• RAW DATA:
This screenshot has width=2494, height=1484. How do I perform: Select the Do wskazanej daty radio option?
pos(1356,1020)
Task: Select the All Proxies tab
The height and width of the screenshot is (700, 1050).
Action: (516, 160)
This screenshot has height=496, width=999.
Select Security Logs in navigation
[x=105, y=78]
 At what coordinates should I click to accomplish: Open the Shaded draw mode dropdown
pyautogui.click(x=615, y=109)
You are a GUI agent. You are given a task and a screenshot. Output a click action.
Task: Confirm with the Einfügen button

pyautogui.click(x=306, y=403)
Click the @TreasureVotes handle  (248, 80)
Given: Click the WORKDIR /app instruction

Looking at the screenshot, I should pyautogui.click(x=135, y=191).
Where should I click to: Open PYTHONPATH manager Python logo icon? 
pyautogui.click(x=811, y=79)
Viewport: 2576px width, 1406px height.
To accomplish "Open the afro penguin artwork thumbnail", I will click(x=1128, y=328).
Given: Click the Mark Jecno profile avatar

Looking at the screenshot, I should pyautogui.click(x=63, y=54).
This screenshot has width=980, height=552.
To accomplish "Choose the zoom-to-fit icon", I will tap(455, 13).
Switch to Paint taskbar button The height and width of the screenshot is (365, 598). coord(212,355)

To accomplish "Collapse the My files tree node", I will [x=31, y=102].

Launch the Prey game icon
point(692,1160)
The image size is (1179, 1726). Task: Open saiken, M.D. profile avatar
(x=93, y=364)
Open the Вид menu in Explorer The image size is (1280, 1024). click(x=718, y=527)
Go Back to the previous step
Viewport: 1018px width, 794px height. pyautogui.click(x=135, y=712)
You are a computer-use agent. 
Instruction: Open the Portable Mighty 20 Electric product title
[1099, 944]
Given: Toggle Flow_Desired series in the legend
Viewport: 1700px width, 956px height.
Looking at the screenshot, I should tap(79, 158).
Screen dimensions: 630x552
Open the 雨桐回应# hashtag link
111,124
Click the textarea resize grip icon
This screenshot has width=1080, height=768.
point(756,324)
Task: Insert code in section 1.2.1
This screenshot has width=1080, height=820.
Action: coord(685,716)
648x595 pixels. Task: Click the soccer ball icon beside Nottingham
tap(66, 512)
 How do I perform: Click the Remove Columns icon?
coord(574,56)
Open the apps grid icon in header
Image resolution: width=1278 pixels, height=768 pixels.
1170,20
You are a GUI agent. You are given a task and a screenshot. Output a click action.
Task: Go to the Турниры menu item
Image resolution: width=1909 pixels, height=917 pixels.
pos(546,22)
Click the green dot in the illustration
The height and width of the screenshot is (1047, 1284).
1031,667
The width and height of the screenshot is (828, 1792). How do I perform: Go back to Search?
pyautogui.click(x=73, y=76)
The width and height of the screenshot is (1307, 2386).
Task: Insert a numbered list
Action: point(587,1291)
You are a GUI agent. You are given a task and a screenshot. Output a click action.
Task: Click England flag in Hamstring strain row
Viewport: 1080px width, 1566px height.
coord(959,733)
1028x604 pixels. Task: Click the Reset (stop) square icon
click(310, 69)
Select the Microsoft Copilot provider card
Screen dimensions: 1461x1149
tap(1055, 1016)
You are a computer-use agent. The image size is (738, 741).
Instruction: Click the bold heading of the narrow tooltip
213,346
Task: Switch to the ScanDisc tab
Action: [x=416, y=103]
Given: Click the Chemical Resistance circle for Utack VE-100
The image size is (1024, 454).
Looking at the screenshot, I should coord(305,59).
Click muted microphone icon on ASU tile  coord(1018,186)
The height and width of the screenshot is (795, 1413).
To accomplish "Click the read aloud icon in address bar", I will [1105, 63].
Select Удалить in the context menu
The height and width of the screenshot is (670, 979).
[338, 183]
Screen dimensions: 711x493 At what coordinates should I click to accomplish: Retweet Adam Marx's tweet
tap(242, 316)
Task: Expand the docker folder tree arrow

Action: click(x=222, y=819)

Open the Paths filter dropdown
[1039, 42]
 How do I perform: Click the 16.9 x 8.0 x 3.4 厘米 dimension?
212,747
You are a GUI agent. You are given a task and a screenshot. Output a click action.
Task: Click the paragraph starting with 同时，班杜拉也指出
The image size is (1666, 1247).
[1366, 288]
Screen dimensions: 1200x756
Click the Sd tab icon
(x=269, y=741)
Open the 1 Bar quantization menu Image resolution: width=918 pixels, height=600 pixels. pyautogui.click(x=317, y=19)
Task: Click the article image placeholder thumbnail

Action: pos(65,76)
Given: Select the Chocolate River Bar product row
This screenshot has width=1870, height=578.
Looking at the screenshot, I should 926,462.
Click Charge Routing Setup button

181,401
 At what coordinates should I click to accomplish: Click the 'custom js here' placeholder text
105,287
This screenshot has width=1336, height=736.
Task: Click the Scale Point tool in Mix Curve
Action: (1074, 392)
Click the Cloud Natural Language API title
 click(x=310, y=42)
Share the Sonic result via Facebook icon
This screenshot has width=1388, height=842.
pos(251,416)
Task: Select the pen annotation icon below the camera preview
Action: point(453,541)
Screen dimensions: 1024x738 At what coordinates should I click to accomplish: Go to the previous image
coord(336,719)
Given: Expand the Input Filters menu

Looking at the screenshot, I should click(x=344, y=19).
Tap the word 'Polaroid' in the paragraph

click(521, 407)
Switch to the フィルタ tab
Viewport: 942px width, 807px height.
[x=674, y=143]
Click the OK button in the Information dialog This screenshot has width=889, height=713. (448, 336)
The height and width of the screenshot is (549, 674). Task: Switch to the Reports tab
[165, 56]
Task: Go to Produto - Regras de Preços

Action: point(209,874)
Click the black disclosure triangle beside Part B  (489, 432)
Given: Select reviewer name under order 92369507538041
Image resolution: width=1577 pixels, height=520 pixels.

• THE TASK:
Check each line of the records for "computer" and copy the ones that contain it.

• RESPONSE:
You are a computer-use agent. 
You are a computer-use agent. The image size is (738, 741).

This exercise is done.